We love hot cross buns but in our world, there’s always room for more baked goods at Easter time. These cinnamon-spiced twists combine two of our great loves – cheesecake and chocolate – and make the perfect nest for one of our Belgian chocolate mini eggs to nestle inside. Double down on the chocolate and drizzle with extra melted chocolate if you like (we do!) for an extra indulgent easter recipe. The next step? Devour while still warm and come back for more.

Looking for the perfect homewares and table arrangement to compliment this tasty Easter recipe? We’ve got you covered, with Jessica Ngyuen’s guide to Easter entertaining.

Prep time 30 mins, cook 20 mins (plus proving time)

Makes 12


3 2/3 cups (550g) plain flour
¼ cup (55g) brown sugar
1/3 cup (40g) cornflour
2 tsp ground cinnamon
1 sachet (7g) dried yeast
1 cup (250ml) luke-warm milk
90g melted butter, cooled
1 egg, plus 1 extra egg, lightly beaten, for eggwash
160g David Jones Milk Chocolate, finely chopped
160g David Jones Dark Chocolate, finely chopped
12 David Jones Belgian Milk Chocolate mini eggs
David Jones Speckled eggs, optional, to serve

Cheesecake filling
250g cream cheese, at room temperature
2 tbs brown sugar
1 tsp vanilla bean paste

Cinnamon glaze
½ cup (110g) caster sugar
1 tsp ground cinnamon
1/3 cup (80ml) water


1 Mix flour, sugar, cornflour, yeast, cinnamon and a 1 tsp salt in an electric mixer fitted with a dough hook on low speed to combine. Add warm milk, butter and egg and knead on medium speed for 4-5 minutes until smooth and elastic. Transfer to a lightly oiled or buttered bowl, cover and stand in a warm place for 1½-2 hours until doubled in size.

2 Meanwhile, for cheesecake filling, beat ingredients in a bowl to combine and set aside. Combine the milk chocolate in a separate bowl and set aside.

3 Preheat oven to 200C. Turn dough out onto a lightly floured surface, knock down, then roll out to a 35cm square.
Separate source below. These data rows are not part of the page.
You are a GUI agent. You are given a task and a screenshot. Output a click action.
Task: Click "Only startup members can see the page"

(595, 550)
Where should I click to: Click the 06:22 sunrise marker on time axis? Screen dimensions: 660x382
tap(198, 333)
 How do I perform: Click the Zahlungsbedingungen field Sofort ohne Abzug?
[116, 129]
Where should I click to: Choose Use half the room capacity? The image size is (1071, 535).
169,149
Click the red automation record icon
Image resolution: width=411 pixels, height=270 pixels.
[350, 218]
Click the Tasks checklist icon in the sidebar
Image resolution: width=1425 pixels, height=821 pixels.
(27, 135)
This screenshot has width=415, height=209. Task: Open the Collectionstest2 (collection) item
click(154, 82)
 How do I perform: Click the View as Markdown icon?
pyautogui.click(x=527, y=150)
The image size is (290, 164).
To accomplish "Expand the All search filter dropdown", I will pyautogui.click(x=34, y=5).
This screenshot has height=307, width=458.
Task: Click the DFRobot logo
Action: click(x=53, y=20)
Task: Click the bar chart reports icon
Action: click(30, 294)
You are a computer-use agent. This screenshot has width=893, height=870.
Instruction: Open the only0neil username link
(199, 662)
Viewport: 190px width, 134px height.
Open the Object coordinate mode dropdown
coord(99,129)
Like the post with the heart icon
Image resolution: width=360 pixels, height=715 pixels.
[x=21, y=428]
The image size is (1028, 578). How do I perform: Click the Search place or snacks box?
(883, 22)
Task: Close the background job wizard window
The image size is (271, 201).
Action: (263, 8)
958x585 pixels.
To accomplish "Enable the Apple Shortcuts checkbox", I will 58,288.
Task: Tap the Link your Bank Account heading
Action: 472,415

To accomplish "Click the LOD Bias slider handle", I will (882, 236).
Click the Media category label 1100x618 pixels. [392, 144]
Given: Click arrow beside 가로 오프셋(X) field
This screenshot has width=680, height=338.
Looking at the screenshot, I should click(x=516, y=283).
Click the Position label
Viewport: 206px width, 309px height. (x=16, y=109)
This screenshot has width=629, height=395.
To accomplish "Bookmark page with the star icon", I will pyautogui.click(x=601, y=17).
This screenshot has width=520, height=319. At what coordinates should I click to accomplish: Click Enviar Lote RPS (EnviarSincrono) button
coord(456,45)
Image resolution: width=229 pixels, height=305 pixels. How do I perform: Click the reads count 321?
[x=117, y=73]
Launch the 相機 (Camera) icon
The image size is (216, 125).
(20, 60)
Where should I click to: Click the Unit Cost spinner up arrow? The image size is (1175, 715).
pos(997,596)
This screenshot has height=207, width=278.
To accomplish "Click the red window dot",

Spread evenly with cheesecake filling, then scatter chocolate mixture over the top. Fold the top third of the dough down, then the bottom third up to cover. Roll into a 20cm x 36cm rectangle, then cut into 3cm-wide, 20cm-long strips.

4 Working with a strip at a time, hold each end and gently stretch and twist until the whole length is twisted. Coil into a tight bun, tucking the ends underneath and place on prepared trays, leaving about 5cm between each for buns to spread. Cover loosely with plastic wrap and stand for 30-40 minutes until puffed and increased in size by about half (25-30 minutes).

5 Brush buns lightly with eggwash, then press a David Jones Milk Chocolate mini egg gently into the centre of each. Bake, swapping trays partway through cooking for 15-20 minutes until dark golden brown.

6 Meanwhile, for the cinnamon glaze, stir ingredients in a small saucepan over medium-high heat until sugar dissolves, bring to a simmer, then cool briefly to thicken a little. Brush over warm buns and serve scattered with David Jones Speckled Eggs.